**TEXT BLOCK**:
»»
Now this is interesting---thinking of environmentalism in terms of Nietzsche's revaluation of values in a nihilistic world.

The Differance Engine asks: 'how might ecological footprint (re)duction amount to a revaluation of values?'

We can connect this question to issues like this and to this: reducing the ecological footprint in our cities. Or in relation to global warming.

The Differance Engine suggests a linkage back to Nietzsche's Thus Spoke Zarathustra, where Nietzsche says that "Man is something that should be overcome" and he asks: ,"what have you done to overcome him?" The Differance Engine asks: 'Environmentally, what could this mean? Moreover, what could this mean in itself?' The interpretation is along these lines of an overcoming that involves a shattering of statutes in which:

the creator represents an outsider, an outlaw reviled by those standing in judgement, the good and just who "hate the creator most: him who breaks the law-tables and the old values, the breaker – they call him the law-breaker"... Could this dramatic persona, this outsider, be conceived of as the environmentalist, the one who practices minimising their ecological footprint? If so, perhaps not intentionally: is there not an injunction from the environmentalist for everyone to change, to belong? In this, does Nietzsche, like the environmentalist, introduce beyond the personal and ethical an extension into politics?
««
**DATASET CONTENT**:
»»
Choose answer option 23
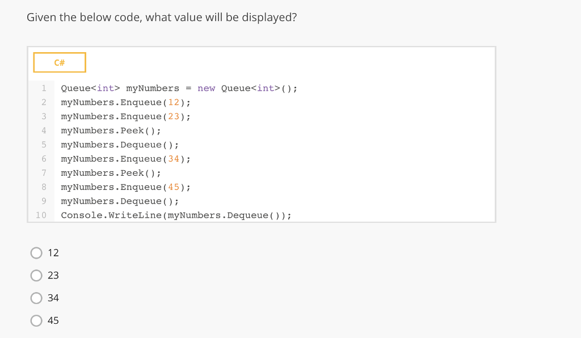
««
**AIM OF THE TASK**: From the passage on Nietzsche and environmentalism, copy word for word the stretch starting with "the creator represents" and going on through "extension into politics?". The lines after the passage on Nietzsche and environmentalism are separate material with no connection to it.

**SOLUTION TO THIS TASK**:
the creator represents an outsider, an outlaw reviled by those standing in judgement, the good and just who "hate the creator most: him who breaks the law-tables and the old values, the breaker – they call him the law-breaker"... Could this dramatic persona, this outsider, be conceived of as the environmentalist, the one who practices minimising their ecological footprint? If so, perhaps not intentionally: is there not an injunction from the environmentalist for everyone to change, to belong? In this, does Nietzsche, like the environmentalist, introduce beyond the personal and ethical an extension into politics?